Extracted records
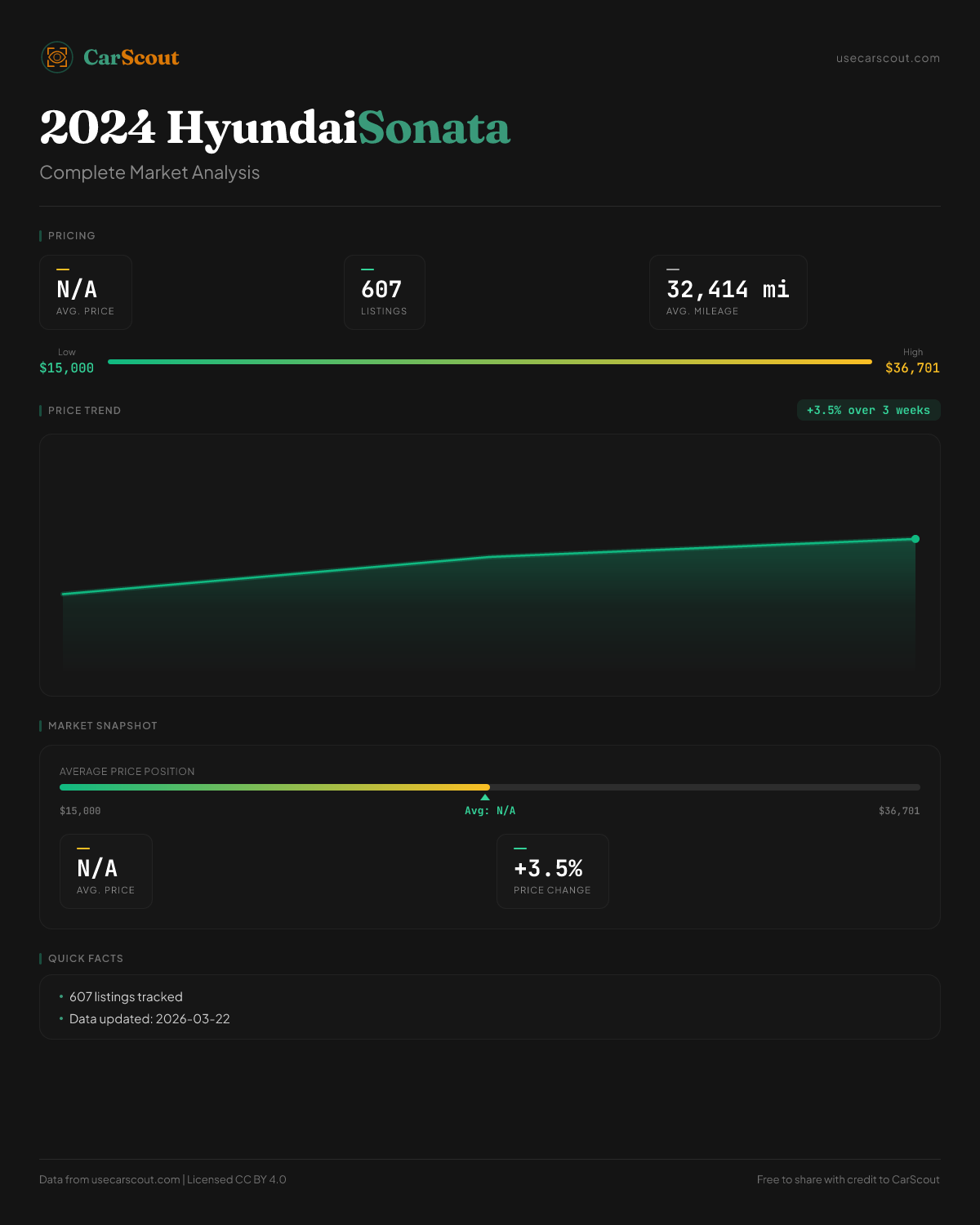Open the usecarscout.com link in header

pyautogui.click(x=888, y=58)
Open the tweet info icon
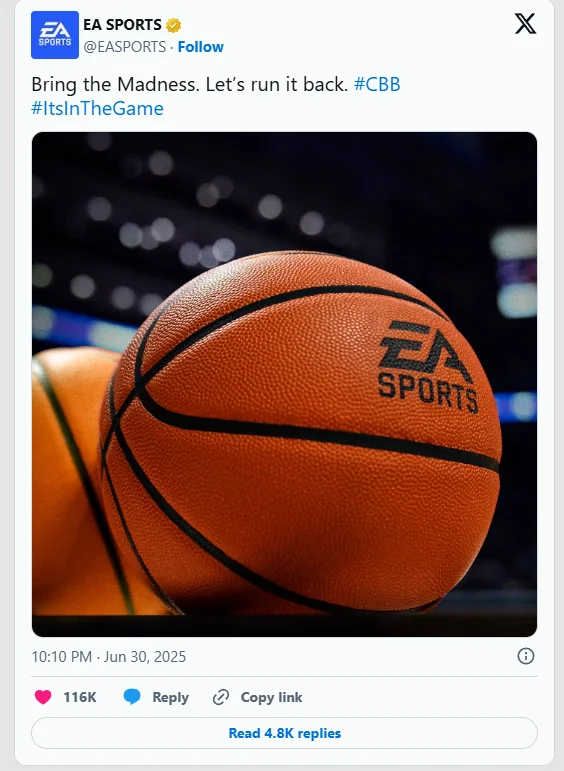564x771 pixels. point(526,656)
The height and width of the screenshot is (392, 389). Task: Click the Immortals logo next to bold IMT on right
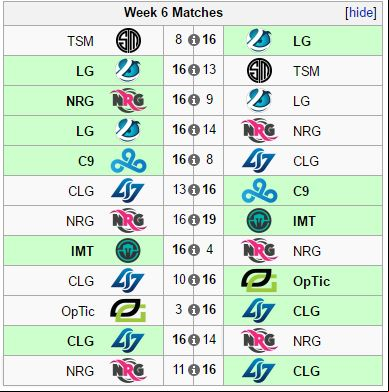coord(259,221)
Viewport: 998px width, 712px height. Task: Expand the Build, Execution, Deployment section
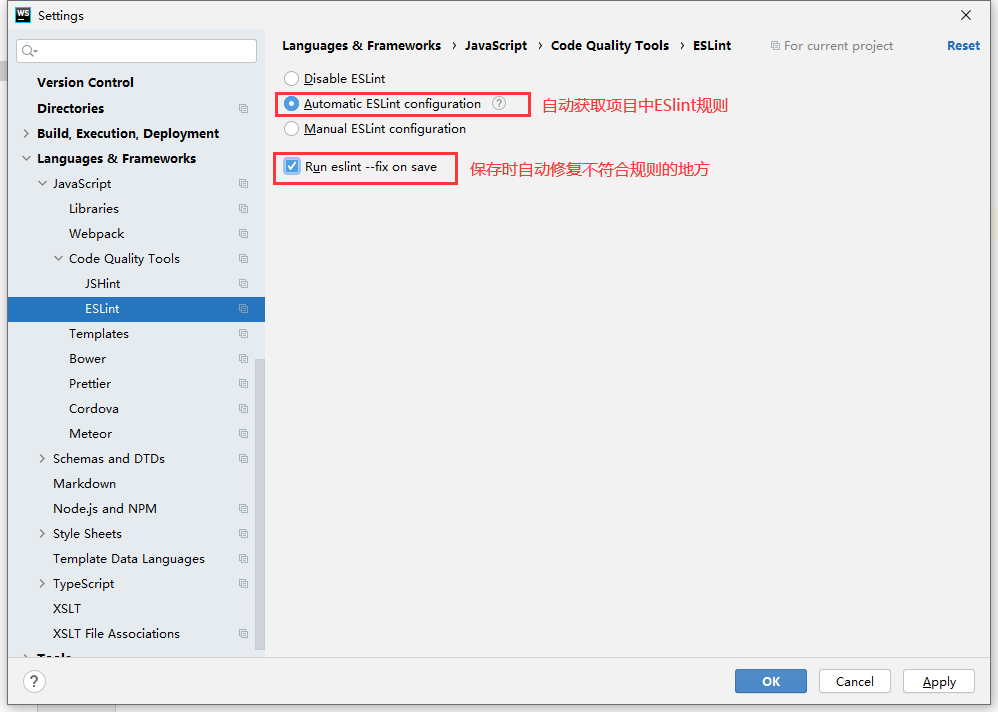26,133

Task requirements
Give again, word for word, the lines above from the one with "Open the tweet info icon" through the final line of the data, both ends included. Do not copy any picture.

Solution
Open the tweet info icon
564x771 pixels. point(526,656)
The height and width of the screenshot is (392, 389). Task: Click the Immortals logo next to bold IMT on right
coord(259,221)
Viewport: 998px width, 712px height. Task: Expand the Build, Execution, Deployment section
26,133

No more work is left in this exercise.